Pour finir cet article, nous devons parler de la dernière Marianne en date, du film sorti fin novembre 2018. Cette Marianne tranche radicalement des autres personnages jusqu’ici, puisque c’est elle la voleuse de l’histoire, en tout cas c’est ce qu’annonce la voix-off en ouverture du film, nous ne verrons pas grand chose. Fini la noble dame, la cousine du roi, elle est une simple roturière qui vole pour le compte des autres. C’est grâce à elle que Robin devient un peu plus sensible à la cause des pauvres et tente de déjouer le plan du Shérif de Nottingham. Une fois rangé, elle devient une jeune femme parfaite. La bonté même c’est elle : et quoi de plus cliché qu’une femme qui fait la cuisine pour les autres, ainsi que de la couture ?

En conclusion
Robin des Bois est un personnage qui fait rêver, car il incarne de grandes valeurs.
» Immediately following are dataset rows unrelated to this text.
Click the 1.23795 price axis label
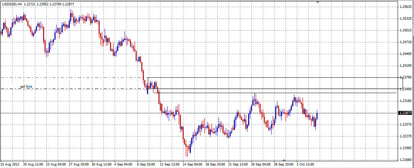point(405,77)
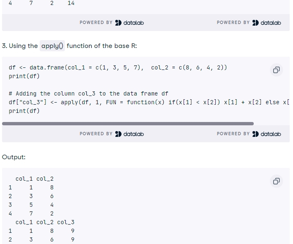Click the inline apply() code label

click(52, 46)
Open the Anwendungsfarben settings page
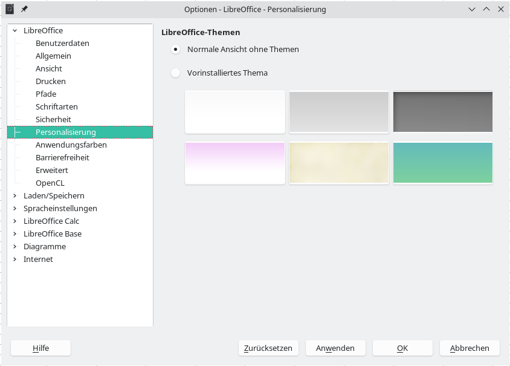The width and height of the screenshot is (510, 366). (71, 145)

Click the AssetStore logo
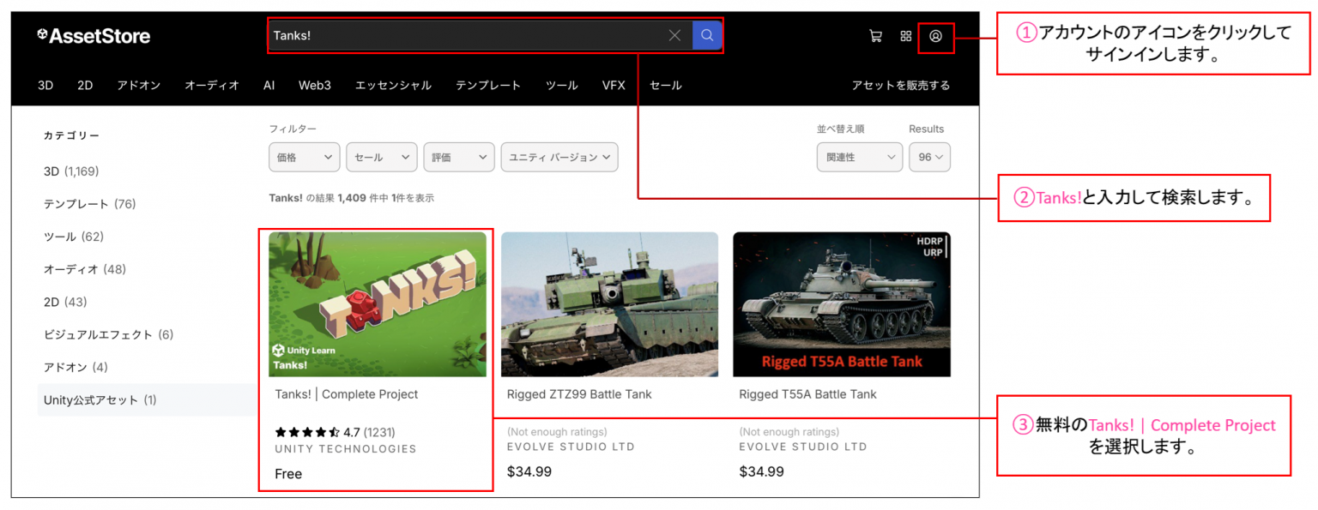tap(93, 35)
Quand bien même son histoire a été modifiée au cours des siècles l’essence reste la même : «Il vole aux riches pour donner aux pauvres». Et s’il ne fallait retenir qu’un seul film de Robin des Bois se serait celui de 1938 où pour le rire d’Errol Flynn et celui de 2010 pour le caractère bien trempé de Marianne. Sinon, celui avec Kevin Costner qui nous a tant fait rêver enfant. Et celui de Disney est un classique également.
Et vous, quel est votre Robin des Bois préféré ?
Marine Moutot
Filmographie exhaustive de Robin de Bois au cinéma :
Robin des Bois
Réalisé par Otto Bathurst
Avec Taron Egerton, Jamie Foxx, Jamie Dornan, Eve Hewson
Action, Aventure, Etats-Unis, 1h56
sortie le 28 novembre 2018
Robin des Bois
Réalisé par Ridley Scott
Avec Russell Crowe, Cate Blanchett, William Hurt
Action, Aventure, Etats-Unis, Angleterre, 2h20
sortie le 12 mai 2010
Sacré Robin des Bois
Réalisé par Mel Brooks
Avec Cary Elwes, Richard Lewis, Roger Rees
Comédie, Etats-Unis, 1h43
sortie le 15 décembre 1993
Robin des Bois, prince des voleurs
Réalisé par Kevin Reynolds
Avec Kevin Costner, Morgan Freeman, Alan Rickman, Mary Elizabeth Mastrantonio
Aventure, Etats-Unis, 2h20
sortie le 7 août 1991
La Rose et la flèche
Réalisé par Richard Lester
Avec Sean Connery, Audrey Hepburn, Richard Harris
Aventure, États-Unis, 1h47
1976
Robin des Bois
Réalisé par Wolfgang Reitherman
Animation, Comédie Aventure, Etats-Unis, 1h26
sortie le 30 octobre 1974
Les Aventures de Robin des Bois
Réalisé par Michael Curtiz, William Keighley
Avec Errol Flynn, Olivia de Havilland, Basil Rathbone
Aventure, Romance, Action, Etats-Unis, 1h42
sortie le 14 mai 1938
Notes :
* Le roman de Thomas Love Peacock sera traduit en français sous le titre Robin Hood ou la Forêt de Sherwood.